Using a slightly more sophisticated method, I correctly predicted the result of the 2015 General Election, too. Way back on the 6th April 2014 (that’s 2014) I posted this:
“The Tories have already won the next general election: I was thinking about the budget and the move to allow the withdrawal of pension funds (particularly as annuities are not fit for purpose in the current low interest climate) has basically ensured that the Tories will win the next election (not least thanks to the baby boomers it affects being the dominant electorate). Unless something very strange happens between now and then it’s a fait accompli. (I prefer a hung parliament as you may know, and I’m really only interested in proving I knew they would win already so I can feel good about myself for being such a smart-arse. Just wanted to share my motivation with you all ;-)”
So that was a result. Then my analysis of the FTSE 100 around election time panned out nicely as well. If you recall from the article (issue 2 of MI Magazine), I showed that in the 18 elections since the war we’d seen a variance (i.e. move up or down) of at least 0.5% from the closing price on polling day, over the next 5 trading days. In 15 of the 18 elections there was a variance of over 1%. Since we’re in a bull market – and pretty much irrespective of who wins an election the FTSE 100 follows the global markets, in particular the US markets – we could expect a move up. As you can see from the two charts (one intra-day and one daily) the move was a little under 3%. It was upwards as we would expect, in line with global markets, and also because uncertainty tends to discount.
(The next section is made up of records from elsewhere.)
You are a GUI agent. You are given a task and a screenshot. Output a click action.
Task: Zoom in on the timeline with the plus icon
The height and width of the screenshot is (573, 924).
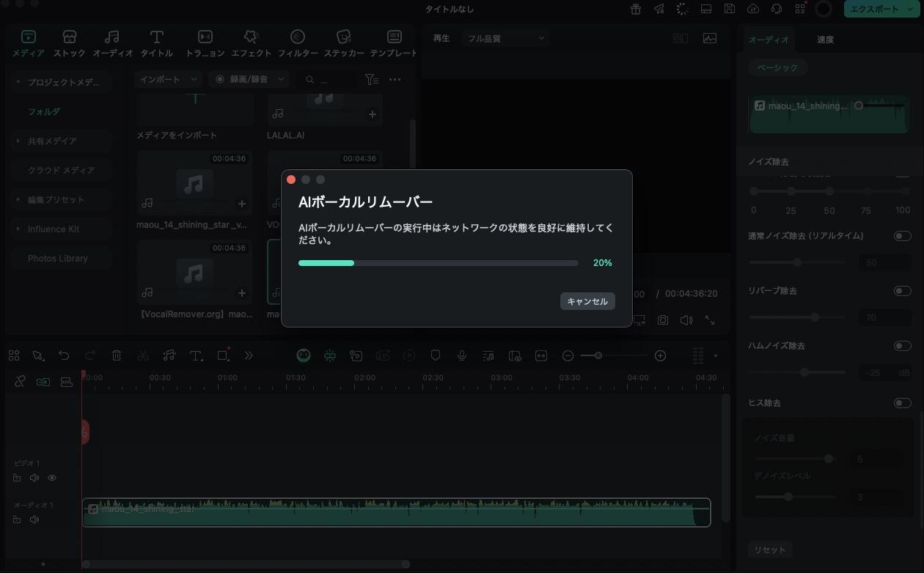pos(659,355)
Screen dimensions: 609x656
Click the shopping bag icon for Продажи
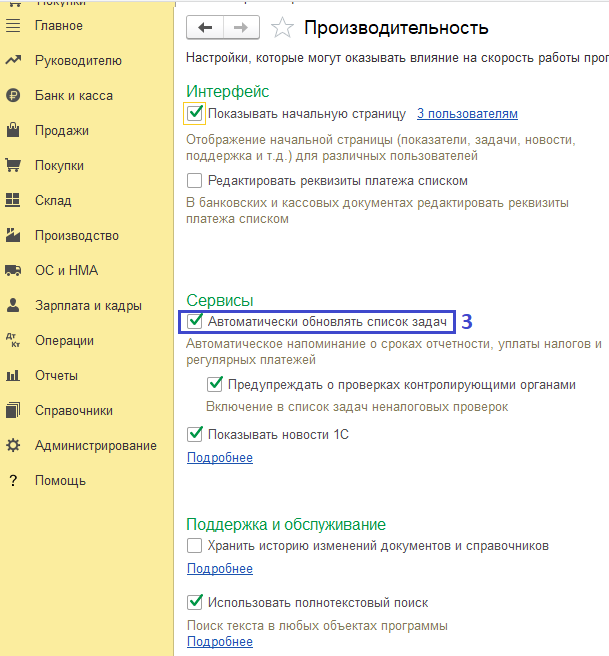tap(13, 131)
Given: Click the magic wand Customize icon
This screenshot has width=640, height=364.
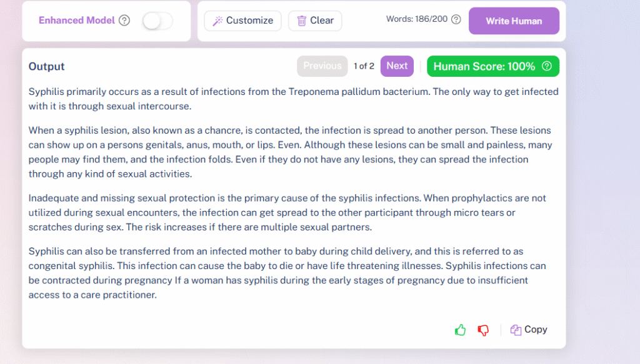Looking at the screenshot, I should coord(218,21).
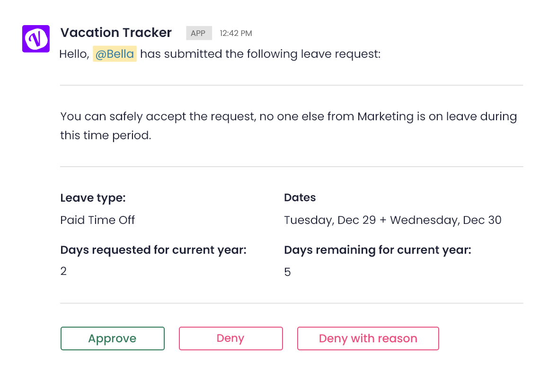Viewport: 549px width, 392px height.
Task: Click the Hello greeting text
Action: 74,54
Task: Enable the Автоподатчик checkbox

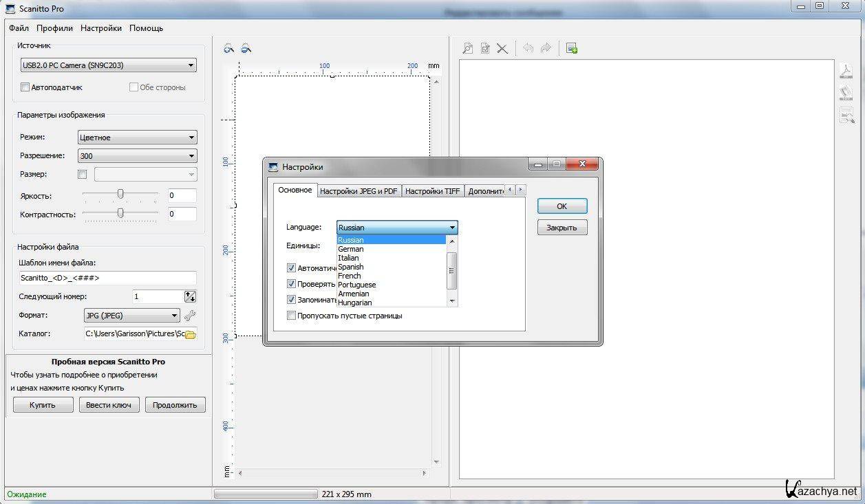Action: [x=25, y=87]
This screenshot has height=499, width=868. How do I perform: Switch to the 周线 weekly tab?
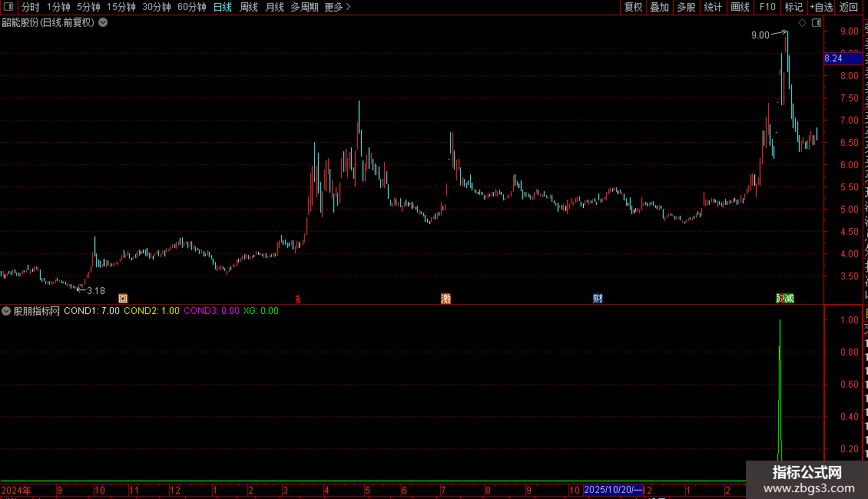pos(249,7)
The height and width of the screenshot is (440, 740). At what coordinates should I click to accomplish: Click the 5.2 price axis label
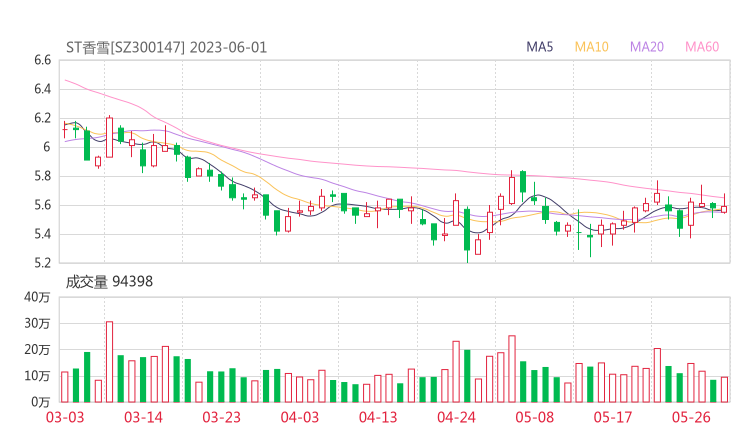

In analysing stocks and markets we are always looking for high probability. A lot of the time the secret is to look for it in places others aren’t looking. This exercise, which wasn’t particularly complicated, really involved analysing what had happened in the past, and looking for a high correlation so we could be reasonably sure that it would repeat what had happened in the past. And that’s exactly what took place. All the information in this case was available freely on the internet. The point is you don’t need a Bloomberg terminal, or to get tips from so-called analysts. You could do this yourself. All you need is a bit of time to do it properly. I used a spread sheet, but even the analysis could have been done manually.
Simple and effective is just as good as complicated and effective. I would say almost all of trading is preparation. If you haven’t done the leg work then you won’t be able to make confident decisions quickly enough to be effective, or to remove the costly emotional element from your actions.